1.3 Selecting the threshold, $\varepsilon$¶

Now that we have estimated the gaussian parameters, we can investigate which examples have a very high probability given this distribution and which examples have a very low probability.

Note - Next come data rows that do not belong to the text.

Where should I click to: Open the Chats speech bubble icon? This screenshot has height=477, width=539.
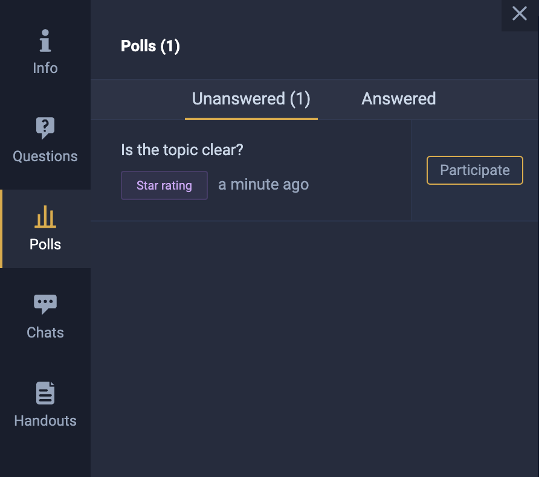tap(45, 304)
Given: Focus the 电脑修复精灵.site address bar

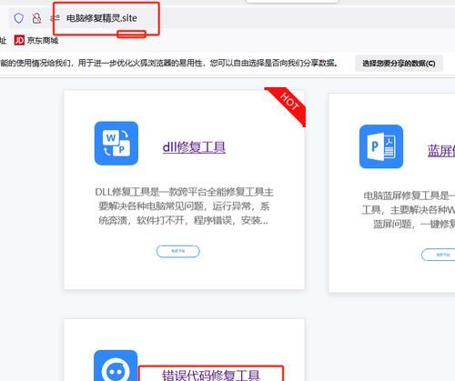Looking at the screenshot, I should [102, 18].
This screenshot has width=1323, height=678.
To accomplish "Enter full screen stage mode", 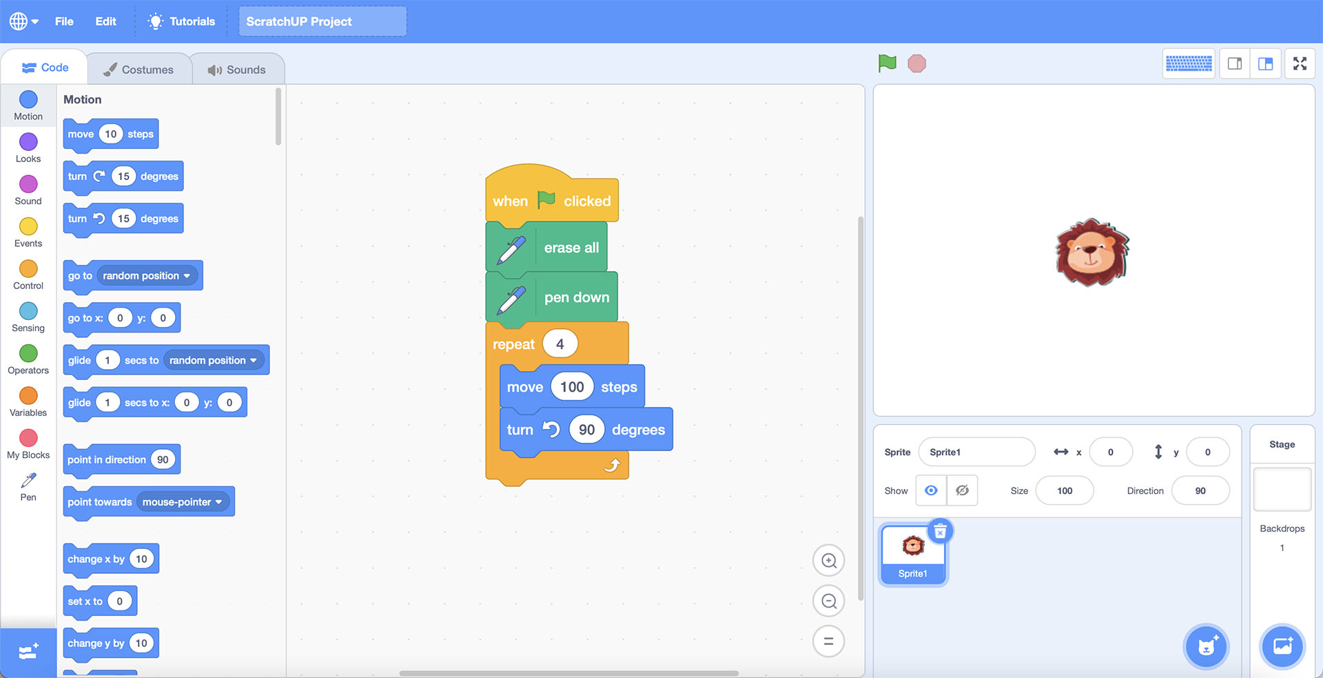I will tap(1300, 64).
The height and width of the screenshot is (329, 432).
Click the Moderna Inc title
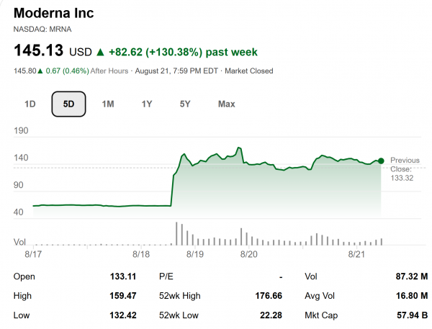pos(54,13)
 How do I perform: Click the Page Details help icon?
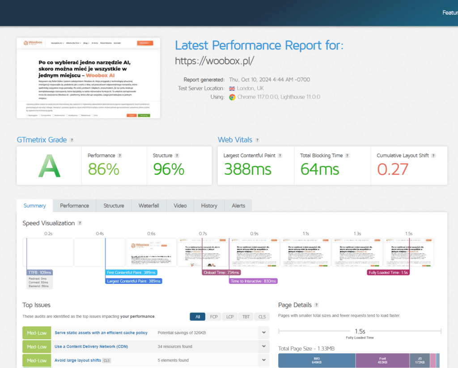click(317, 305)
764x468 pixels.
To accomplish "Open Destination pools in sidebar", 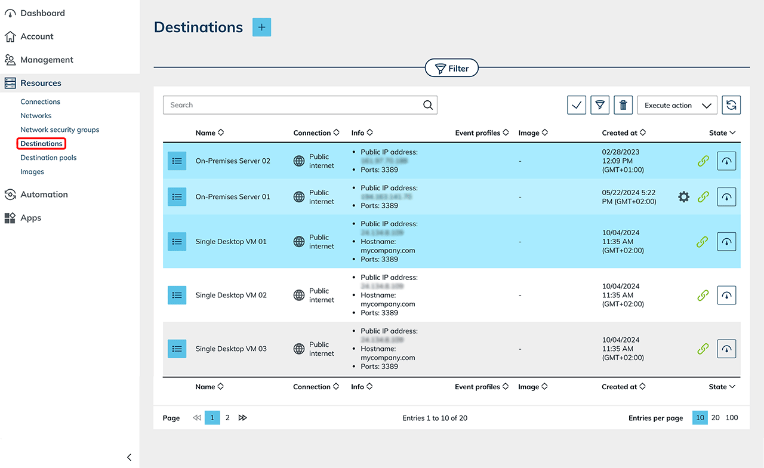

The low probability examples are more likely to be the anomalies in our dataset. One way to determine which examples are the anomalies is to select the threshold based on a cross validation set. In this part of the exericse, we will implement an algorithm to select the threshold using F1 score on a cross validation set.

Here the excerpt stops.